→ EXERCISE
For the word "field", count the lines in the records below that include it and give only that number.

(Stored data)
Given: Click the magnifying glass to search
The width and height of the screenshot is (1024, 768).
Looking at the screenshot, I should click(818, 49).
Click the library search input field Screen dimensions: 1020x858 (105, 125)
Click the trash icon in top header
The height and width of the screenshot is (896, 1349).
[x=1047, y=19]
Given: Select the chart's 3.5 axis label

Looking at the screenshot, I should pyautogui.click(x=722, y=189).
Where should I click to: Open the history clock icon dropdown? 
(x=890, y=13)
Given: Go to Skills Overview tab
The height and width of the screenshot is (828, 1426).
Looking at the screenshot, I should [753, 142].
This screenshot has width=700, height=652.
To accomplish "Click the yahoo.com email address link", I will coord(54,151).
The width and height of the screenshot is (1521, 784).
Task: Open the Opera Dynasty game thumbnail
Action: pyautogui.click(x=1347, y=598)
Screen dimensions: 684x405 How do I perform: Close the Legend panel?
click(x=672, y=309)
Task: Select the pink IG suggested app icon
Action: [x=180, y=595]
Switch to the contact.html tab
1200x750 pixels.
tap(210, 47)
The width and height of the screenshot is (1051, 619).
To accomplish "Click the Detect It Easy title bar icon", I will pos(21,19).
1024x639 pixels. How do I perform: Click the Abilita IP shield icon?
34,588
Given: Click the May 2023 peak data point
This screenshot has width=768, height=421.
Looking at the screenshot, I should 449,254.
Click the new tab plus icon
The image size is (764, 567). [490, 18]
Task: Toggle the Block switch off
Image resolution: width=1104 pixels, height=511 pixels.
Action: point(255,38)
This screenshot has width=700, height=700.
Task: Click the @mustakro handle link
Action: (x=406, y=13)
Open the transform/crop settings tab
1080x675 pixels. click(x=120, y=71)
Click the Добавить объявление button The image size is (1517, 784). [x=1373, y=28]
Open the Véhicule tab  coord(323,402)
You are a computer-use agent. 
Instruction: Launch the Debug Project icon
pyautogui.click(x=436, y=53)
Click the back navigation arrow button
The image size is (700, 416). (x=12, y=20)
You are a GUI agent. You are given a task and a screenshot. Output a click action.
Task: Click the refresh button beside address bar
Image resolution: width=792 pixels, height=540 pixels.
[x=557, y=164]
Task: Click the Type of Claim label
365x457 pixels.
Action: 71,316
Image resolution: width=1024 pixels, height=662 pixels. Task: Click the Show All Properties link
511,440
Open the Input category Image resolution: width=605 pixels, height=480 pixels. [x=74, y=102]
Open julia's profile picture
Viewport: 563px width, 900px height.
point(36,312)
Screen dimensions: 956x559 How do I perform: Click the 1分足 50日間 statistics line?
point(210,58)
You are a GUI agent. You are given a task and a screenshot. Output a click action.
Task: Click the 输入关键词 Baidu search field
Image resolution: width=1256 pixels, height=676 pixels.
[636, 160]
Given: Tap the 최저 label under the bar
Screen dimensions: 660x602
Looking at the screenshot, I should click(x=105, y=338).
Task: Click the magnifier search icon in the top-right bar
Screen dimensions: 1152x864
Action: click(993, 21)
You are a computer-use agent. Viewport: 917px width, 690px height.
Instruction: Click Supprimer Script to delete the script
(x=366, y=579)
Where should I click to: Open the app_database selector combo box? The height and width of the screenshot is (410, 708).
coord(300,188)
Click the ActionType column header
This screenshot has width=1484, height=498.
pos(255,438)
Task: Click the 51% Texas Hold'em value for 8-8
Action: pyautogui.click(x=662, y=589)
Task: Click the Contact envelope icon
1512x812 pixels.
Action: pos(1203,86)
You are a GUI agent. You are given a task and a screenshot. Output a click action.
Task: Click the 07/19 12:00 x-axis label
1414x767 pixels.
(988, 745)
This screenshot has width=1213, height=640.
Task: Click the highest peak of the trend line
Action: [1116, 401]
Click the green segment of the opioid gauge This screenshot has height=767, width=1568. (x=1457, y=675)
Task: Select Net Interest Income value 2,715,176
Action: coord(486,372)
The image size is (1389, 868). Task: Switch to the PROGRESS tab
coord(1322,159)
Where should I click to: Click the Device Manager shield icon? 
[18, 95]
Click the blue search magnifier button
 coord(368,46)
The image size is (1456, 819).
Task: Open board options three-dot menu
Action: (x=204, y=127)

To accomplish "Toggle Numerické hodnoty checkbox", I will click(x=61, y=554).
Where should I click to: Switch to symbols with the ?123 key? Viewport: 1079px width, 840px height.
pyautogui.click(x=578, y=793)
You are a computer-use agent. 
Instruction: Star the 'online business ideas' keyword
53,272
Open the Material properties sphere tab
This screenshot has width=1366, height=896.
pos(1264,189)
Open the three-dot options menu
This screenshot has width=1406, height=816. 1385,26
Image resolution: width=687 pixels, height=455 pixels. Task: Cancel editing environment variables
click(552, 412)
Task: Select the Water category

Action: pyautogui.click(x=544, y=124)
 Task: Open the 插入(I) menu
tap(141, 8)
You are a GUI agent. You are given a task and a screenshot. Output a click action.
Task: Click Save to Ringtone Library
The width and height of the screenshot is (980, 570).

→ TASK SOLUTION
2